Goal — Pull out every line of the data below that contains the string "question".

Rows showing where targets appear:
· · · ·

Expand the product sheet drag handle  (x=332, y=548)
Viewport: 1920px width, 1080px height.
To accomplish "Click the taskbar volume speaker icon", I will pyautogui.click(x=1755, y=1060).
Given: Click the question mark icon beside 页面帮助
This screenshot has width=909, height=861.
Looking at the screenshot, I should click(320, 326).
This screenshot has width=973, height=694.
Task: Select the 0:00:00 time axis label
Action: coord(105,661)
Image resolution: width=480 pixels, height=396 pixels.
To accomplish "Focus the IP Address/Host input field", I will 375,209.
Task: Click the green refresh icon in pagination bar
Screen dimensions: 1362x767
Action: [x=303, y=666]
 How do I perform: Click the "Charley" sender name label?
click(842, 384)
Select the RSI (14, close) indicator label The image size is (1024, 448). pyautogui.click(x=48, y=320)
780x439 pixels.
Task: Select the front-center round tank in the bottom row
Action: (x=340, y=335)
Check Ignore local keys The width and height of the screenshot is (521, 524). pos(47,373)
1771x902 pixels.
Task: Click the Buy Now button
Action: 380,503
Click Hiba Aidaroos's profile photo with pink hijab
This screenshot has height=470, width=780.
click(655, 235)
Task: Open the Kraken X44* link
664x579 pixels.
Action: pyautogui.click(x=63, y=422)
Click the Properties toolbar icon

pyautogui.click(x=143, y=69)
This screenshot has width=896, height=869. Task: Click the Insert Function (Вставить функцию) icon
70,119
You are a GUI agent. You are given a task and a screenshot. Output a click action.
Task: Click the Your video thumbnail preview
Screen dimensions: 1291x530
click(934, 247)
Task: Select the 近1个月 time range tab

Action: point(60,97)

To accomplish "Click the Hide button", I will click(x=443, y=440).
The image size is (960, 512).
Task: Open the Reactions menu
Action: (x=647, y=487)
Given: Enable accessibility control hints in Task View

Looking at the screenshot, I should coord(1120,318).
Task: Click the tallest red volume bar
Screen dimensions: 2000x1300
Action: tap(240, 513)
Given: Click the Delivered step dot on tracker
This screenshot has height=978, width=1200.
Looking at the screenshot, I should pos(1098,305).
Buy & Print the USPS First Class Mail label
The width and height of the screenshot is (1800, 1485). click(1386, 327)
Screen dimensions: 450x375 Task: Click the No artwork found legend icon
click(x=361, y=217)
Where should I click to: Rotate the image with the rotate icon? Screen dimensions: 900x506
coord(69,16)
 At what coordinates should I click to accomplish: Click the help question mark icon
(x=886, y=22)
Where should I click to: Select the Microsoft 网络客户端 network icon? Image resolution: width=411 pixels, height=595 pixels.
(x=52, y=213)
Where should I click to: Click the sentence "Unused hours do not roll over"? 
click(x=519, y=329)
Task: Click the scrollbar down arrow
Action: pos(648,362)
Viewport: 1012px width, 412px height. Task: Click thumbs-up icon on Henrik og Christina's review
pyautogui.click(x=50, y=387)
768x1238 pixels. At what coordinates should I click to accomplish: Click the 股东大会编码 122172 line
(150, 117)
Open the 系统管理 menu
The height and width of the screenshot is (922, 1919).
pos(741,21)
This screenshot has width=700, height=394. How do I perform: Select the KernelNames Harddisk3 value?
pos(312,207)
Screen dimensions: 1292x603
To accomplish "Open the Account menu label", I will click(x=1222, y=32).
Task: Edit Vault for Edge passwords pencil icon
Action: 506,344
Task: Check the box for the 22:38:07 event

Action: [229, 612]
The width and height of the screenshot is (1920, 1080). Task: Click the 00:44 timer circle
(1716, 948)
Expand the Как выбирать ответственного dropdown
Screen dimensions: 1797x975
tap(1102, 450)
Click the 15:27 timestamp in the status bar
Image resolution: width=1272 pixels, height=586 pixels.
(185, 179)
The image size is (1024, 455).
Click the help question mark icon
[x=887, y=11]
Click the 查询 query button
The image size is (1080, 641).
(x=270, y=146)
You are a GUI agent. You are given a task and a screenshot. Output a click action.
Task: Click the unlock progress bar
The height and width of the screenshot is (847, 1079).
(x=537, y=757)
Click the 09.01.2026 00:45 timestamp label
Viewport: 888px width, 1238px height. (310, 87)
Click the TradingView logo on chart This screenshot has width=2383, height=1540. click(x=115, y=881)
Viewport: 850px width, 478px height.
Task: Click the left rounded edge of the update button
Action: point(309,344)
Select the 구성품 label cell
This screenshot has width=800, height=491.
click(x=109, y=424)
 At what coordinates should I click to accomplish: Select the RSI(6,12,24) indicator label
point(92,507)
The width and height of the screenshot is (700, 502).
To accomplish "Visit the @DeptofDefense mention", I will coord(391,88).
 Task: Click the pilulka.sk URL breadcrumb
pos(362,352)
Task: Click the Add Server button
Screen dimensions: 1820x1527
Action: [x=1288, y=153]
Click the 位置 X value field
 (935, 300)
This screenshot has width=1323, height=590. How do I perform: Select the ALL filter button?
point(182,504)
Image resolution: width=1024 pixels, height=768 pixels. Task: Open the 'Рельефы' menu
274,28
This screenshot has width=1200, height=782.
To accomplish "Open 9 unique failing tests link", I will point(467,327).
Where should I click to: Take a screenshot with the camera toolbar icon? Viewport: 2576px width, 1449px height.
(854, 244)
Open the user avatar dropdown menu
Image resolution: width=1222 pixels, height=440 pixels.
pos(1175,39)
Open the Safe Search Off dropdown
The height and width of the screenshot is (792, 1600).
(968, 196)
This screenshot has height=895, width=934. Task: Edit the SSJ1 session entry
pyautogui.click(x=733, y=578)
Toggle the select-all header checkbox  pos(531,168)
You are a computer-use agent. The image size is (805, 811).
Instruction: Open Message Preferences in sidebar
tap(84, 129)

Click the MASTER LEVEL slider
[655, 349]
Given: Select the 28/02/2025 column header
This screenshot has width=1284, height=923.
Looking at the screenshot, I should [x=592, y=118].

· · · ·

Final result —
Given: Click the question mark icon beside 页面帮助
 At what coordinates should I click to accomplish: Click the help question mark icon
Click the help question mark icon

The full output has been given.